[RFC][1/3] Enable Weight Sharing across a single Backend #8230

mcr229 · 2025-01-31T22:51:32Z

mcr229
Jan 31, 2025
Collaborator

🚀 The feature, motivation and pitch

Problem

In ExecuTorch today, models with multiple methods (e.g. prefill and decode) are exported as separate graphs. When lowering to a specific backend, each graph is lowered in isolation, without awareness or context of other graphs being lowered to the same backend. The problem arises when these separate graphs have shared components. In the case of a llama model with prefill and decode, linear layers in each method share the same weights and biases. Since the graphs of prefill and decode are lowered separately, shared weights and biases are copied and serialized twice in each backend payload. This results in model bloat from duplicated weights, which is a limiting factor when bringing models to production, especially on memory-constrained devices.

Requirements

The user flow for lowering and executing models should not change
Backwards Compatible
Opt-in by delegates (Delegates should see no change if they don’t implement this new feature)
- Design Components introduced are reusable and extendable to program-data separation ([RFC][2/3] Data Separation in ExecuTorch #8184)
Changes to the delegate APIs by the introduction of weight sharing should be reusable by program-data separation
Core metrics like Model Load Time, Inference Latency, and Binary Size should not be significantly affected
No C++ std library dependencies are introduced to ExecuTorch in this change

Goals

Provide AoT API for backends to identify the shared components across the graphs to be lowered
All the graphs to be lowered by a given backend (across partitions and methods) will be accessible to the backend before serializing the first payload
Backends can identify shared data across graphs and serialize this separately from the lowered payloads (reduce copying across lowered payloads)

# Set task
Please proceed with the RFC on weight sharing across a single backend, picking up right after its last sentence. The entries that come after this text have no connection to it.

[Data on locating visible targets]
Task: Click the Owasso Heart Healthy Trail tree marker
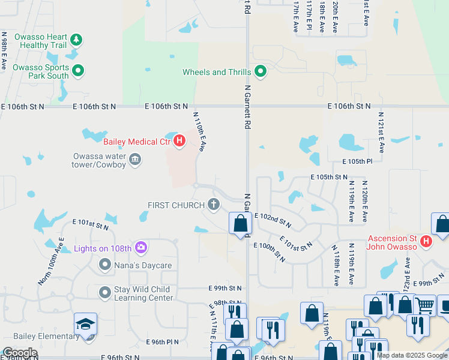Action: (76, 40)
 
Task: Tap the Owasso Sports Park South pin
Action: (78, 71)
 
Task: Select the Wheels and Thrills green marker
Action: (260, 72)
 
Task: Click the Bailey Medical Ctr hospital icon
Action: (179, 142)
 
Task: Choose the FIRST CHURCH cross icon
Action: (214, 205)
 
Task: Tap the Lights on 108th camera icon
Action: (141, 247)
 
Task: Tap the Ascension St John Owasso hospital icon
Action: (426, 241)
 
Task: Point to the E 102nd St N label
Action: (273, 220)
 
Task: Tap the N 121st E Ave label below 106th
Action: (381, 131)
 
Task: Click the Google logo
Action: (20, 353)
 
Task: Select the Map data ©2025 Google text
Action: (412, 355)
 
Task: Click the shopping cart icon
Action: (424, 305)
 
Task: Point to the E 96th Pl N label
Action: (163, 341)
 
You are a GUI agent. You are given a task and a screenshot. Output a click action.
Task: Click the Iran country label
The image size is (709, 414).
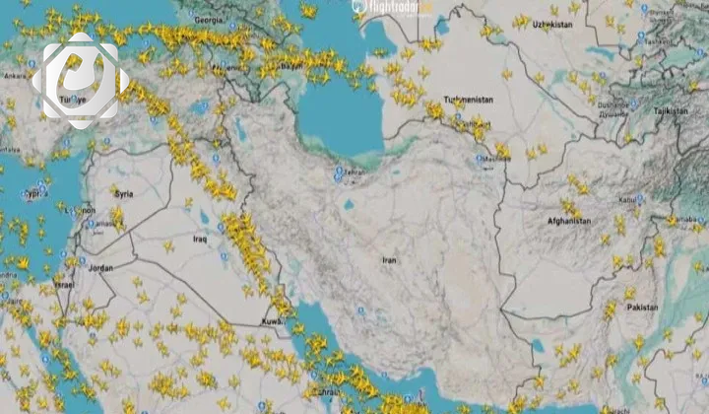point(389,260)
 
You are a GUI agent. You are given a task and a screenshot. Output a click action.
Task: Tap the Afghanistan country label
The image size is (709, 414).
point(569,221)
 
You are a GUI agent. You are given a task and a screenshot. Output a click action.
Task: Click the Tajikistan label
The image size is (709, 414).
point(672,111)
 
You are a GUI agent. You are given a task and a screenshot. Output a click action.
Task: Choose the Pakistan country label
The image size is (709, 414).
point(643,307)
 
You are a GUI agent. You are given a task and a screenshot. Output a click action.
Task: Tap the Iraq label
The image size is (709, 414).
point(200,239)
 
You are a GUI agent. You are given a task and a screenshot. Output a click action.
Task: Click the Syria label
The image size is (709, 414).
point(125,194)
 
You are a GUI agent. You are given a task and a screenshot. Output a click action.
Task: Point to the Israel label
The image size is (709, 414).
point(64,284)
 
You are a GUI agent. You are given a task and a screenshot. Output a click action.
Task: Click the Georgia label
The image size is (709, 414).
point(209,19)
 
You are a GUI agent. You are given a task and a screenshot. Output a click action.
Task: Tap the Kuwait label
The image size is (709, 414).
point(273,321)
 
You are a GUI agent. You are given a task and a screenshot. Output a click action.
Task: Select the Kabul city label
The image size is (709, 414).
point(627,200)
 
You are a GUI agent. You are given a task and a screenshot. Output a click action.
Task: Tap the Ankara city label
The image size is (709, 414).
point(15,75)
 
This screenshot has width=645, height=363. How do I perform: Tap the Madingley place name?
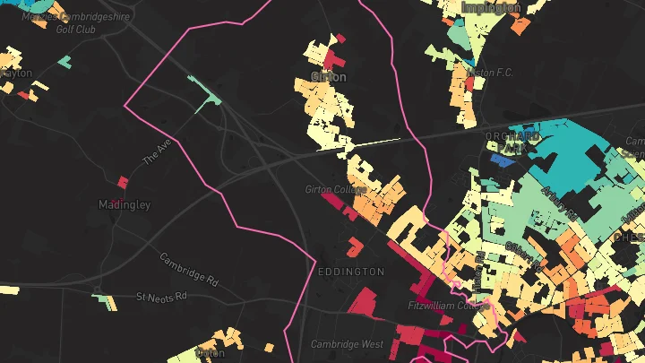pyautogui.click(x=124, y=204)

* * *

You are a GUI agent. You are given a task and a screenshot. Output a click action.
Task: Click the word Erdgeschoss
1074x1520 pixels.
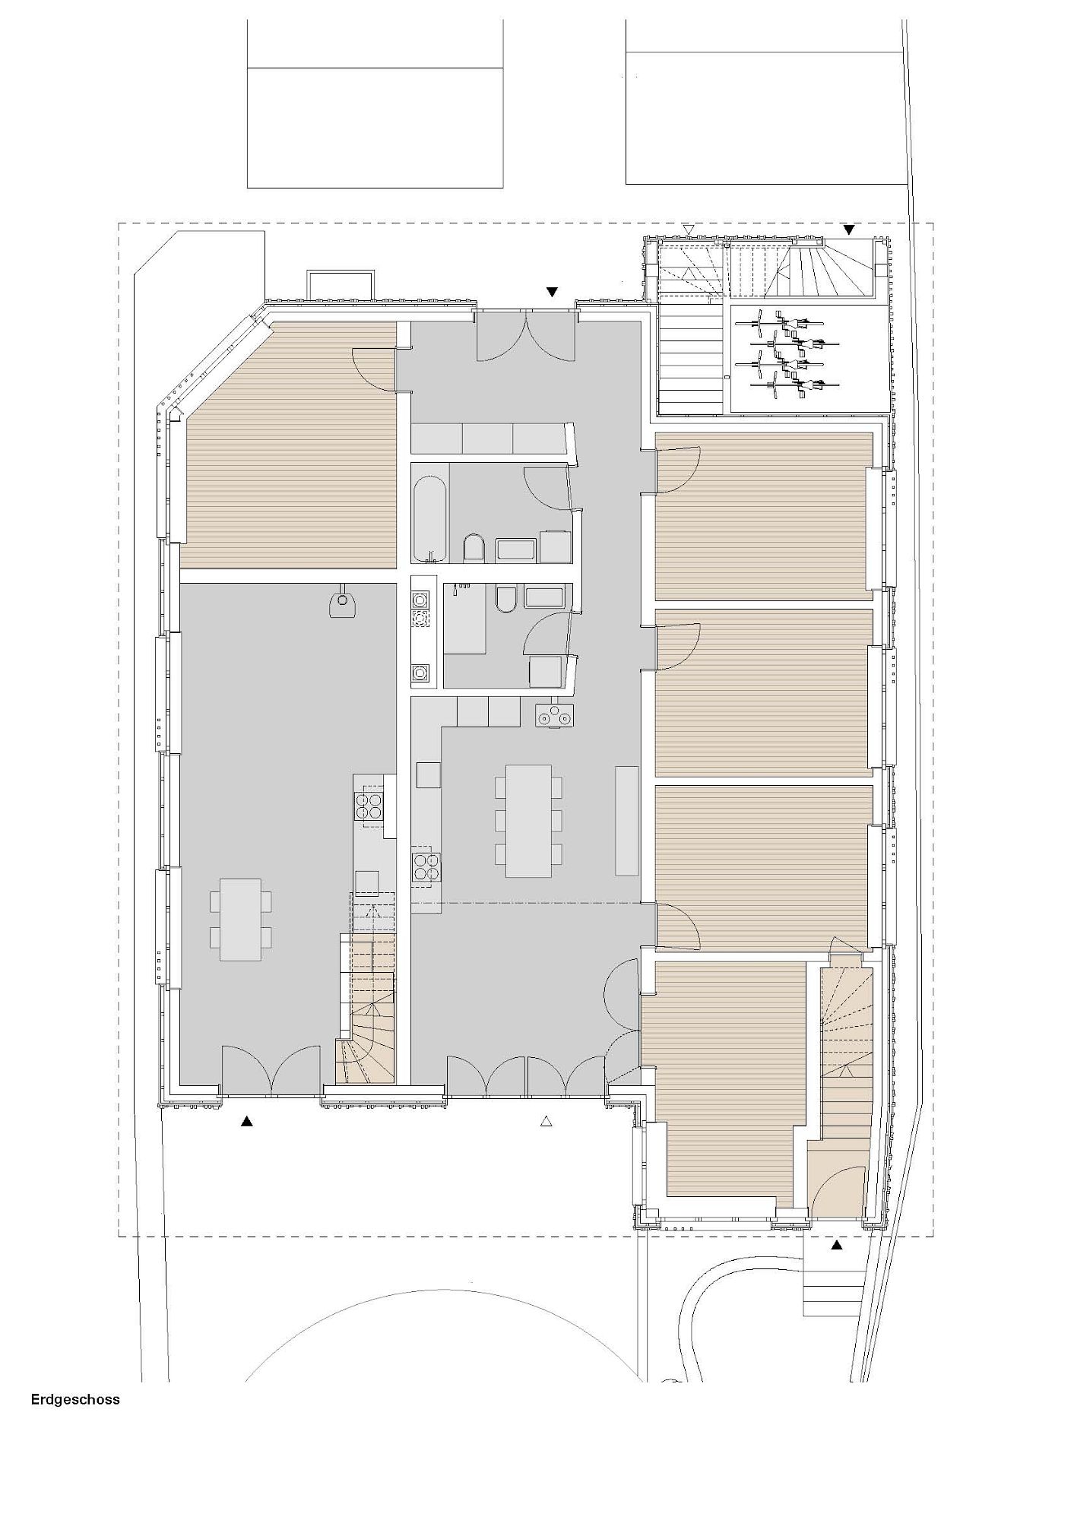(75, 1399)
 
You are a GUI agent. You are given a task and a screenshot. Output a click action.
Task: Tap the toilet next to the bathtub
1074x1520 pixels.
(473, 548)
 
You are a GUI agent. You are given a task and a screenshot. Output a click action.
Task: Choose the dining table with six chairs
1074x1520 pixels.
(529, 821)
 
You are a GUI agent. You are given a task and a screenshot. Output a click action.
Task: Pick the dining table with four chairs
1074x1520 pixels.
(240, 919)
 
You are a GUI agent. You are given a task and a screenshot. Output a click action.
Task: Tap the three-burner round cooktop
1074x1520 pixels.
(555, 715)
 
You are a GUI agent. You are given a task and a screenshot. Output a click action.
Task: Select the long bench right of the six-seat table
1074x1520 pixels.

---

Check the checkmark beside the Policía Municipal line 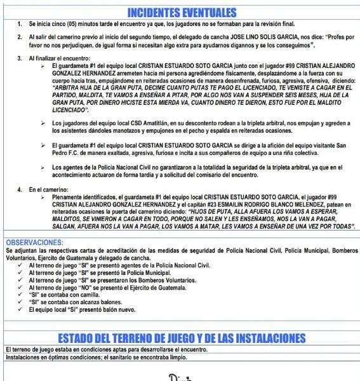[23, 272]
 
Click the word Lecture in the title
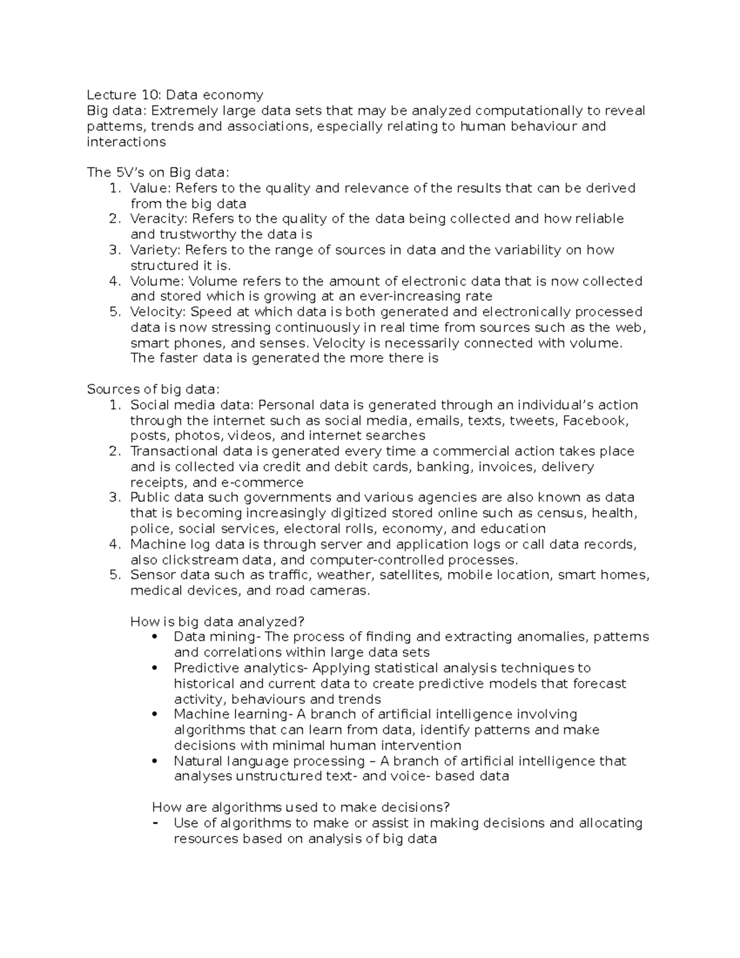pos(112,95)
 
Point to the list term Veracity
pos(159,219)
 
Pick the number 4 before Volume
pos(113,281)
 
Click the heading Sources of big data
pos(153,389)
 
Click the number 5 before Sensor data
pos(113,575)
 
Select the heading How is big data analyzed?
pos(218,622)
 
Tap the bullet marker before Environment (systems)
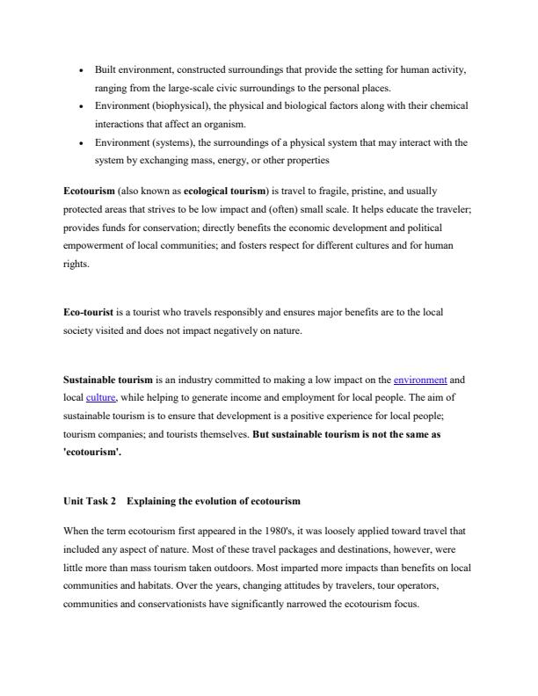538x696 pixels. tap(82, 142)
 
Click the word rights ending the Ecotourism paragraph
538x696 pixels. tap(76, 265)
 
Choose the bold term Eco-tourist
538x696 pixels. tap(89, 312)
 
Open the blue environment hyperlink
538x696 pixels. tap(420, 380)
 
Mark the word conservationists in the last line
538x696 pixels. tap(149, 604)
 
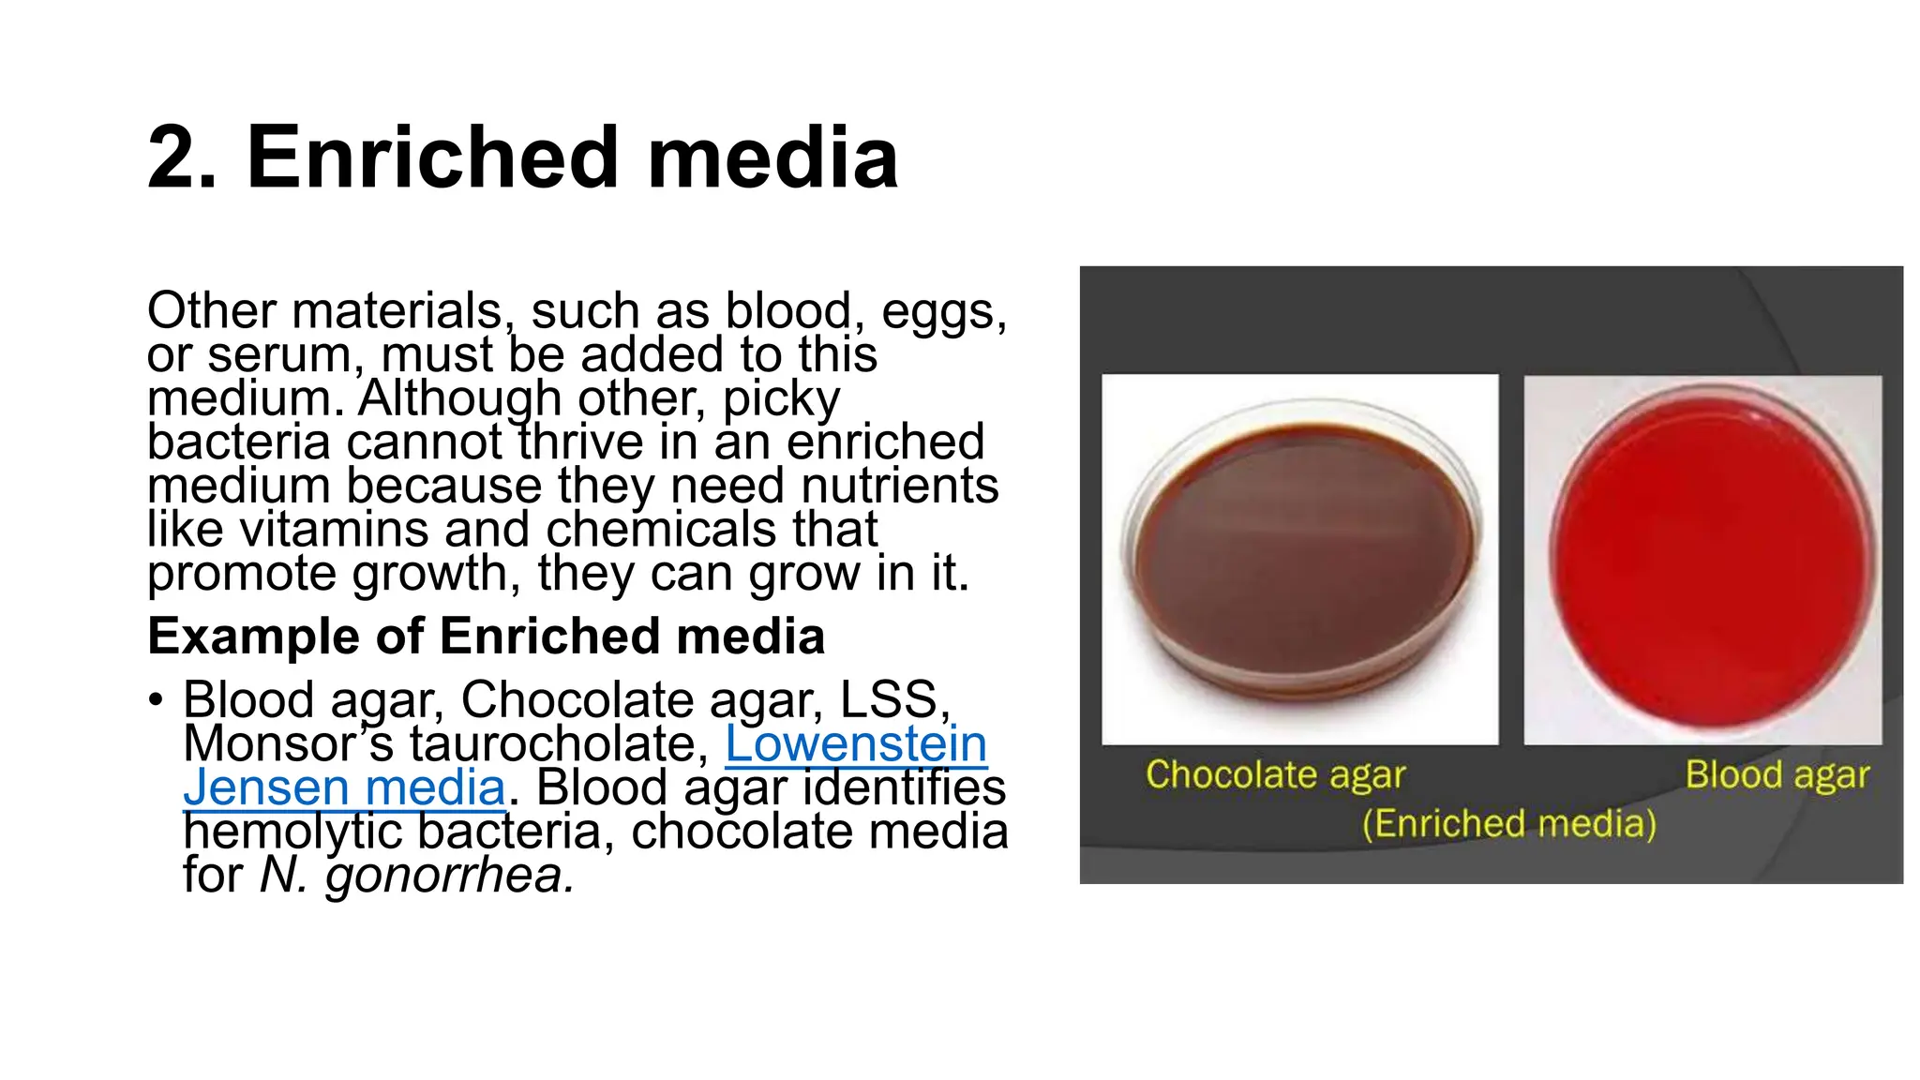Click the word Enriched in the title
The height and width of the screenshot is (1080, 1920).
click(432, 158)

# Expected answer
- Read-only shared data is accessible by the backend when initializing the lowered payloads
- Shared data will be loaded on request by backends
- Shared data is freeable by backends after its use

Non-Goals

While we wish to reuse design components for program-data separation, this feature will not implement program-data separation and leveraging weight sharing does not imply usage of program-data separation
Loaded shared data is not cached by the ExecuTorch runtime, meaning each request to load shared data at runtime allocates new memory for the shared data.
This does not attempt to enable sharing of weights across different backends.

Design

We propose new ahead-of-time APIs that provide backends with all the graphs across partitions and methods to be lowered. This enables backends to identify the shared components across these graphs. Additionally, we provide a blob storage service to backends to serialize data that is shared across graphs. At runtime, backends can retrieve the shared data for any further initialization. The design details are fleshed out in the Blob Storage Service here: (#8187). See sections ‘AoT: Preprocess’ and “Runtime: NamedDataMap’.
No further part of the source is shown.